* Instructions for the task
Output the lines below as a JSON list of strings, one string per line, skipping blank lines. Leave the pictures out of the list.

* Data to use
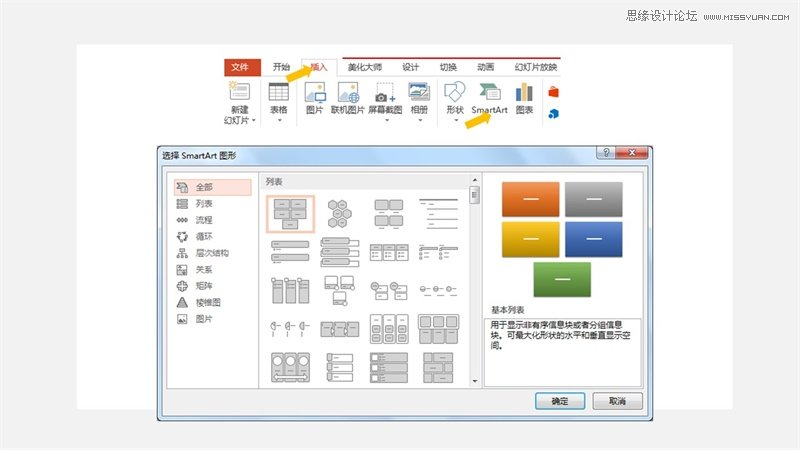Open the 表格 table dropdown

click(x=279, y=120)
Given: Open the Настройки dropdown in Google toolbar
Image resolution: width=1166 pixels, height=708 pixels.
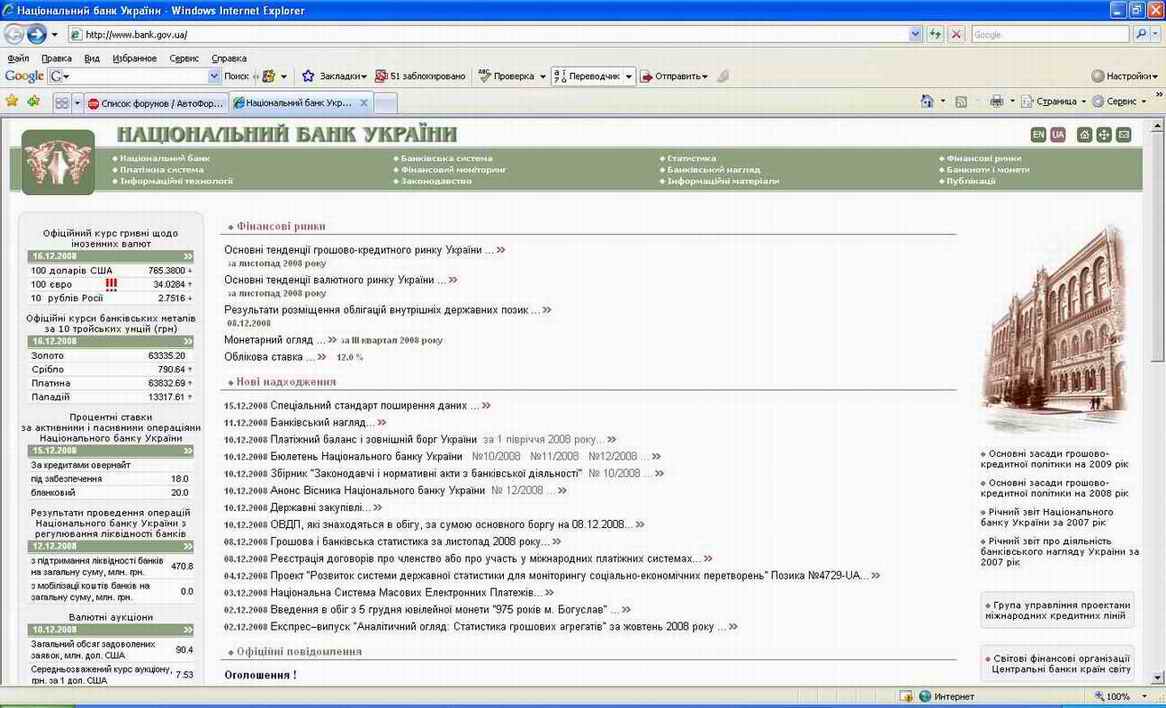Looking at the screenshot, I should pos(1124,76).
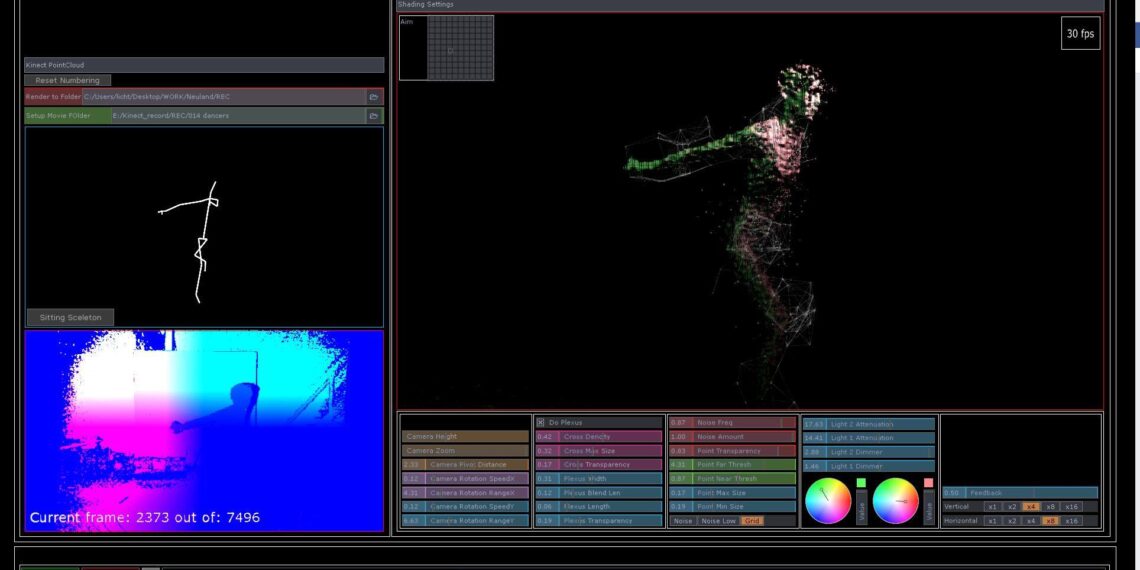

* Result of this exercise
[
  "Open the 表格 table dropdown",
  "click(x=279, y=120)",
  "Given: Open the Настройки dropdown in Google toolbar",
  "Image resolution: width=1166 pixels, height=708 pixels.",
  "Looking at the screenshot, I should pos(1124,76)."
]